* [Passage]
------------------------

In Bash, using "$@" in an assignment, (as in a="$@" ) concatenates the
positional parameters to single string, joined with spaces. Somewhat
similarly to what "$*" does, except that $* uses the first letter of
IFS, but $@ always uses a space.
However, I can't see this documented in the manual, is it somewhere?
"3.4 Shell Parameters" [1] discusses assignments to variables, and
there's the phrase: "Word splitting is not performed, with the exception
of "$@" as explained below." But the actual explanation seems to be
missing, as there's no other mention of $@ on the page.
There's also no mention of assignments under "3.4.2 Special Parameters"
[2]. It simply states that "$@" expands to separate words.
I'd suggest adding something like this to the description of $@ in 3.4.2:
""

------------------------

* [Problem statement]
Continue the message about the Bash manual's coverage of "$@" in variable assignments, starting right after its final line.

* [Data shown]

------------------------

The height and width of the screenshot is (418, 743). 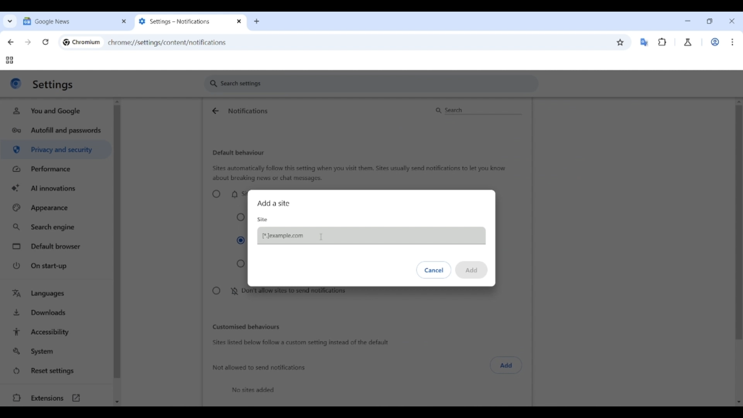 What do you see at coordinates (57, 131) in the screenshot?
I see `Autofill and passwords` at bounding box center [57, 131].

------------------------

* [Result of the exercise]
If $@ or "$@" is used on the right hand side of an assignment to a
variable, it instead expands to a single word with the value of each
positional parameter separated by a space. That is, a="$@" is equivalent
to a="$1 $2 ...".
""
(It seems the online manual is an older version than that in git, but I
didn't see this mentioned in the devel version of the manual either.)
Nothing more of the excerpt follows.